Il est temps d’arrêter de romancer le business de la musique « radical »

L’éditorial suivant provient d’Eamonn Forde (photo en médaillon), journaliste de longue date de l’industrie musicale et auteur de The Final Days of EMI: Selling the Pig. Forde’s basé au Royaume-Uni Le nouveau livre, Leaving The Building: The Lucrative Afterlife of Music Estates, est maintenant disponible via Omnibus Press.


Un motif pernicieux persiste dans de nombreuses biographies et autobiographies du secteur de la musique – celui du «non-conformiste» et de son impact transformateur non seulement sur l’entreprise, mais aussi sur la société et la culture en général.

Un certain type de personnalité «forte» est loué et applaudi pour perturber à peu près tout ce qu’ils touchent et rendre le monde meilleur par leurs actions agitées et leur refus de «jouer le jeu».

Presque tous, cependant, sont capables d’être des personnes absolument horribles la plupart du temps, sinon la totalité.

Mais, et voici le kicker, leur horreur inhérente est tolérée – enhardie, même – parce qu’ils font beaucoup d’argent pour tout le monde. Ou ils gagnaient beaucoup d’argent pour tout le monde et sont donc autorisés à continuer d’être indescriptibles à cause de l’argent qu’ils ont gagné dans le passé (ou qu’ils pourraient gagner à l’avenir).
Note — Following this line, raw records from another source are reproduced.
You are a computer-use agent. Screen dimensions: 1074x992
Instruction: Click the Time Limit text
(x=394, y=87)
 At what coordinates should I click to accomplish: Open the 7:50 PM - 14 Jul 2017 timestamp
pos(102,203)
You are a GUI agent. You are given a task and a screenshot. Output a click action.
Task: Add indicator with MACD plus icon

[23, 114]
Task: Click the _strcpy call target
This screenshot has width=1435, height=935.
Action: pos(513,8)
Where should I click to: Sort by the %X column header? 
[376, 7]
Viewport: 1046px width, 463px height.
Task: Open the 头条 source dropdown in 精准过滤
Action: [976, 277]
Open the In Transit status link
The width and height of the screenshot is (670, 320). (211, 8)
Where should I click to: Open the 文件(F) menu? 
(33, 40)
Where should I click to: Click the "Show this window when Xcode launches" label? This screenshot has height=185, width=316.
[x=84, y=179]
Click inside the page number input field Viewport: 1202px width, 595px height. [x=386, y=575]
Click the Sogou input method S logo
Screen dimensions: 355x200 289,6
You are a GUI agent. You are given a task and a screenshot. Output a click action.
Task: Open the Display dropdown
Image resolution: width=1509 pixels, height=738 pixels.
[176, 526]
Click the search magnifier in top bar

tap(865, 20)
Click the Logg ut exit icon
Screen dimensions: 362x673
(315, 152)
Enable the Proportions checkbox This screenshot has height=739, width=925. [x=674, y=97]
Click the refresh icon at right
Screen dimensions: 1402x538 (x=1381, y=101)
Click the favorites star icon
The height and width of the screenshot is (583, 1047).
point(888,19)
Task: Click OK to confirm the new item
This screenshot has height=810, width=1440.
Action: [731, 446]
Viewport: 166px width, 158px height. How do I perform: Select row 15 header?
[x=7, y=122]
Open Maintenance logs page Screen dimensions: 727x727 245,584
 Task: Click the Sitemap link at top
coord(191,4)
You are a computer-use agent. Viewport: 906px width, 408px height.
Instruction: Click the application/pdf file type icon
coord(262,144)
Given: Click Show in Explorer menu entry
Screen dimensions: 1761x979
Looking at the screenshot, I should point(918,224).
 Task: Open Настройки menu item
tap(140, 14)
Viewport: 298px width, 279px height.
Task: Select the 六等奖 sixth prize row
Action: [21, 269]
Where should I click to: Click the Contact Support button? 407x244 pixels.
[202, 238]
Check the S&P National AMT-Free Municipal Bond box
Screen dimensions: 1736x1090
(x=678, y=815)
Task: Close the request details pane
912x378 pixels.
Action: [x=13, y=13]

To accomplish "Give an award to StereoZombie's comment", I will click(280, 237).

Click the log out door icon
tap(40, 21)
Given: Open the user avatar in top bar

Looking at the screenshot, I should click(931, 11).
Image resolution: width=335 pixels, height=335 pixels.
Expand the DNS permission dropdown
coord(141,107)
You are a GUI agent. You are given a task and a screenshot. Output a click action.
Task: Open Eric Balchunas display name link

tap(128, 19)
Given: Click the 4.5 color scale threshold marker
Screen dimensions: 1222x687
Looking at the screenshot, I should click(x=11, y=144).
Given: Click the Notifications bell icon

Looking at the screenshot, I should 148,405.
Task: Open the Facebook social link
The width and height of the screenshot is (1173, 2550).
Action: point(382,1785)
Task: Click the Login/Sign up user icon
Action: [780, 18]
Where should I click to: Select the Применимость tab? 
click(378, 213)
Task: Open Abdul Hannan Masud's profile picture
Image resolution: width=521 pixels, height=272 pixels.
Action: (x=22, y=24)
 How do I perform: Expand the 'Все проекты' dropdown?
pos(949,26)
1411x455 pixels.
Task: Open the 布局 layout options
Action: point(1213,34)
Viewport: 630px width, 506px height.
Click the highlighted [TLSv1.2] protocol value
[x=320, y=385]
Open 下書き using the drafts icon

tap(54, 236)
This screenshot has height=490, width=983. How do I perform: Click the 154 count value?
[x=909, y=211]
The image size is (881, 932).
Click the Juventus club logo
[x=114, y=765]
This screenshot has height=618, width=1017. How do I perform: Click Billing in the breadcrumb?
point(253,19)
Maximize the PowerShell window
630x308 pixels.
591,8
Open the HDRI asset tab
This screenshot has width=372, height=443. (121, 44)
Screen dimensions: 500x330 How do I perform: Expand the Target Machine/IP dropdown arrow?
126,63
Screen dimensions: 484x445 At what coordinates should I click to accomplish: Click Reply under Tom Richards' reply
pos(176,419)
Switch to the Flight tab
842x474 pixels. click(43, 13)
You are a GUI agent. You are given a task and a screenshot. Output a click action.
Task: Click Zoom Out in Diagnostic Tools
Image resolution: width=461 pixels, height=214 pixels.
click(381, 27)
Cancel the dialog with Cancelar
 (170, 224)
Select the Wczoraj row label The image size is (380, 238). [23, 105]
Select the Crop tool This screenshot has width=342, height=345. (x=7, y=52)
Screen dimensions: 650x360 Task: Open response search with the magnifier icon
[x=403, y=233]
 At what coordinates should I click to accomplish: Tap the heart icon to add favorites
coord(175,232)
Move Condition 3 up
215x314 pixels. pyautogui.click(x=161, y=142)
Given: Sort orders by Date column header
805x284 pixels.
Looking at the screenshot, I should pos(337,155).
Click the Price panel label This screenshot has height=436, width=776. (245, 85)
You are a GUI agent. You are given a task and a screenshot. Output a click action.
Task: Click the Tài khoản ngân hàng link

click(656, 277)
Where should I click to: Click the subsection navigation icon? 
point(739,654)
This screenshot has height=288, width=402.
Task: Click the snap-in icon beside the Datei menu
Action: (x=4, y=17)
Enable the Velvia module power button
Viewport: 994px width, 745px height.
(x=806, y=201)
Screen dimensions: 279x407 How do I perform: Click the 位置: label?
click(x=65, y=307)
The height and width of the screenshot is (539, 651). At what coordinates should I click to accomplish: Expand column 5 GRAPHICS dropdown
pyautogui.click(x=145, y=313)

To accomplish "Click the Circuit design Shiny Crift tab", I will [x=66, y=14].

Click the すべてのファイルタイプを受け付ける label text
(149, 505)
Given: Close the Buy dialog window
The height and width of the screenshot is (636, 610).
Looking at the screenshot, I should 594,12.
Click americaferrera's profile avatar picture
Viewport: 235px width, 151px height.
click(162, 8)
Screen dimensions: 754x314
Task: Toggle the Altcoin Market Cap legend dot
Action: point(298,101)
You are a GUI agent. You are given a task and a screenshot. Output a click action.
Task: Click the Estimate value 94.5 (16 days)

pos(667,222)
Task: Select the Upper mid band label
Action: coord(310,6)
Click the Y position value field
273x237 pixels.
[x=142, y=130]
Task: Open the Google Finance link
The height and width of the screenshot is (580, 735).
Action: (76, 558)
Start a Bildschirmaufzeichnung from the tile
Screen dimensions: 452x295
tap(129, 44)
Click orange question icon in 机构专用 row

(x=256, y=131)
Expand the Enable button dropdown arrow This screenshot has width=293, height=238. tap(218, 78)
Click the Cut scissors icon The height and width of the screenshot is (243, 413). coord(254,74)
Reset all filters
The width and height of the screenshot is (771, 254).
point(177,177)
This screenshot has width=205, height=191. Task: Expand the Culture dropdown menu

Ces « non-conformistes » sont parfois appelés « personnages », la nature bénigne des mots recouvrant des centaines de milliers de pieds carrés de comportement absolument odieux.

Il y a un récit accepté qui persiste dans l’industrie de la musique : c’est comme ça que le « génie » opère. Tous les autres ne sont que des dommages collatéraux, censés absorber les crises de colère et les abus purs et simples des personnes autorisées à s’en tirer parce que leur comportement « obtient des résultats ».

Vous en avez certainement entendu parler. Vous avez peut-être travaillé avec certains d’entre eux. Vous travaillez peut-être encore avec certains d’entre eux. Ou peut-être que vous êtes eux.

Ce sont les gens qui seraient fiers de passer des heures de chaque journée de travail au téléphone à crier des injures à tout le monde et à n’importe qui. Plus ils le faisaient, plus ils devaient le faire, car cela devenait leur modus operandi, leur oxygène, leur tour de passe-passe désespéré.

Ce sont les patrons de labels et les chefs d’entreprise qui créent autour d’eux un culte où il ne suffit pas qu’ils battent leurs rivaux en termes de parts de marché et de ventes : ils sont bien décidés à les détruire et à les humilier.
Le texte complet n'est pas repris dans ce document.